From the onset, I would like to say that it is really unfortunate that UCT management has placed such an immerse focus on access to the institution rather than retention and success of its students. According to the universities reports, in 2013, 3361 students were on financial aid, of those; 58% were Black compared to 24% Coloured, 5% Indian and 10% White. Furthermore, about 7% of students on financial aid were academically excluded last year, which amounts to 235 students, the majority of them being Black.

The throughput rates of the incoming cohort of students being tracked from 2004 to 2008 reveal that on average, the exclusion rate for Black, Coloured, Indian and White students are 29.6%, 18.6%, 15.2%, and 5.2% respectively. This means that on average, 29.6% of each yearly intake of Black students can already count themselves academically excluded. In a sense, the majority of Black and Coloured students are coming to UCT to collect debt. It is indeed a vicious cycle of debt creation.

Since 2010, UCT has been allocating more than R90 million towards financial aid. It is often not relayed to the public, that if UCT admits more disadvantaged students; the amount of students needing financial aid will drastically increase, so fees will then have to be increased. When fees increase and as more Black and Coloured students get excluded, due to the increased cohort of disadvantaged students, the more debt they will have to repay.

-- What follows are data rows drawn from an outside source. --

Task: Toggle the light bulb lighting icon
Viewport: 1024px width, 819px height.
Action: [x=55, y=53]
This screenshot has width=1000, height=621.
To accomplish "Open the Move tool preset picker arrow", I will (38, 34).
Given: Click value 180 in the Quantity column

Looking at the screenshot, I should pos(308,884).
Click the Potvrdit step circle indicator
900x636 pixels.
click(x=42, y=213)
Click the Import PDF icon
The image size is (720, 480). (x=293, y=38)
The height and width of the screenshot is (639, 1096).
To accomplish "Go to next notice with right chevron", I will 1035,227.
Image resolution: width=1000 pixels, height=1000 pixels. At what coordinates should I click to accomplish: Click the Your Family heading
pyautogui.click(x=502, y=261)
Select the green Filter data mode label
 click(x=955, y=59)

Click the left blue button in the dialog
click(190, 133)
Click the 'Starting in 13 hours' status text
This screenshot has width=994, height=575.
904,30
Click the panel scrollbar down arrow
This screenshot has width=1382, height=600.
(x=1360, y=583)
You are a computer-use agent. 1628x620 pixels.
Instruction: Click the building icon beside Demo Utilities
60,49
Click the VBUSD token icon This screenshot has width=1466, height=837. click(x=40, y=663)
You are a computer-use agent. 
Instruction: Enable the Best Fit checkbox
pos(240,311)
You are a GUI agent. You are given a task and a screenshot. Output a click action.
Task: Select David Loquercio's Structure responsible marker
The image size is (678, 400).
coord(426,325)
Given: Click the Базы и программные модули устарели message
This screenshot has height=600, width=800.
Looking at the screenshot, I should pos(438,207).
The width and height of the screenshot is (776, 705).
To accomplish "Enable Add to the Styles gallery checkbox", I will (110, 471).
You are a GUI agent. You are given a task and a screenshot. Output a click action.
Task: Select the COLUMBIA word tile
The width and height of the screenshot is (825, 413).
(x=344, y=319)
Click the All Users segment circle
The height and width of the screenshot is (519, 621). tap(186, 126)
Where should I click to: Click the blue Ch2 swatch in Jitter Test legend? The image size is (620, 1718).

It is stated that the reason UCT is modifying the admission policy is because of a long term ideological commitment to non-racialism, a cohort of “privileged” Black students and a failure of the current race-basket approach in selecting socio-economically and educationally disadvantaged students.

Dr Price, you have however failed to mention that another reason, which in truth is the sole reason, UCT is changing its admission policy; is from the number of unsolicited comments received from members of the public and media reports saying UCT must not use a race-based policy, many of these comments came from White parents and donors, their cry is that their children are not being admitted to UCT. You did mention in your article (Is there a place for “race” in a university selection policy?) that “I do not dispute that policies using race or disadvantage will reduce the number of white students gaining entry.”

I strongly disagree with your notion, that there is a pool of Black students at UCT who are no longer significantly disadvantaged and no longer need affirmative action. The so called “privileged” Blacks that you now want to punish have had to face institutional racism among other things at their former high schools, like we still experience at the so called “transformed” UCT, which hinders their academic excellence.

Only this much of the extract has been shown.